The past week has sent many of us reeling – Police committing murders, mass shooter, the now-usual media turmoil over framing the coverage. The bad news has been heartbreakingly bad. But the good news is that we now have a moment to really shift our culture, and we can do that by taking individual actions. The problems are not new – what’s new are the cameras and the social media platforms, where we can profess, not just as allies but as witnesses, our commitment to change.
The first time I was ever conscious of being physically in the minority was when I got off the plane at Honolulu Airport. I was 16, traveling alone, and suddenly surrounded by Asians. My bright red hair and glowingly white Irish skin looked almost cartoonish, in a terminal crowded with people sporting raven black hair. No one was verbally cruel or even physically aggressive, but it seemed most of the people who saw me recoiled slightly, with an annoyed look of “What are YOU doing here?” I recall thinking to myself, ok, this is what minority feels like. That was a moment.
Years later, I was out on a very late night date. We’d been listening to music and decided to get some food, so we headed over to Jerry’s Deli in the Marina. The hostess looked us over with a bit of smirk. My guy – tall, very dark and handsome – asked “Table for two? “ and even though there was plenty of room inside, we were escorted out to the side patio and given a table in the chilly outside space. We looked around and realized that everyone else seated outside in this area was also an interracial couple. We laughed, but the length of time we waited to be served was – for me – extraordinary. That was a moment.
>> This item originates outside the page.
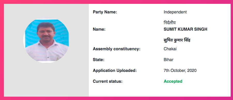This screenshot has width=233, height=100.
Task: Click the Hindi party text निर्दलीय
Action: tap(170, 23)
And as several friends of mine have noted, they have those moments daily or weekly not once every other decade. There is no choice for them to elude racism, there is simply the option of how to deal.
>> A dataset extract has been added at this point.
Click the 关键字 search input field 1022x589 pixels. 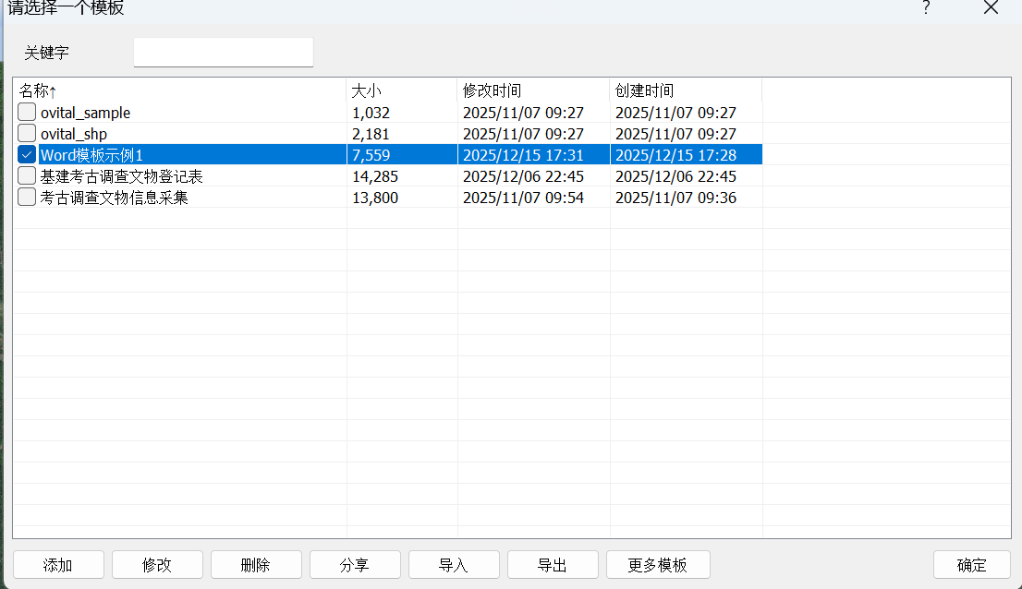pos(223,53)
What I have noticed over the last week has been a lot of people just being kind. A very simple hello, making eye contact with someone you might have simply walked past, offering a comment or a compliment. While I tend to use “y’all” as my third person plural (because it’s gender neutral) I also recognize the “y’all” from a white person could be a verbal red flag for a person of color. I’ve asked myself to become more conscious of when I’m being racist, and to offer more – more manners, more respect – to people who are used to being offered less.
After the riots in 1992, I had to go to the store. Venice was one of the few parts of the city that had seen house to house fighting, and many whites had fled. I’d been almost alone in my neighborhood for days, and I was out of coffee, out of bread. The National Guard had left the beach, and things seemed quiet. Not the weird quiet of empty streets and houses, but the gentle quiet where the occasional bird dared to sing. Where a truck came to deliver bread.
I only saw a few people, along streets that were usually teeming with traffic. And everyone I saw, we greeted each other like long lost friends.
“How are you? “
“Hey, doing alright? “
“Everything going good today, sister?”
I smiled and spoke and waved, all of us taking pleasure in the simple act of walking down the street. That was a moment. While I knew the upheavals ahead of us could easily be as brutal as the one we’d just endured, as long as we remembered to be kind to each other, we would get through it.
Time is not made up of days or hours or minutes, but of moments. Hey, you might be having one right now.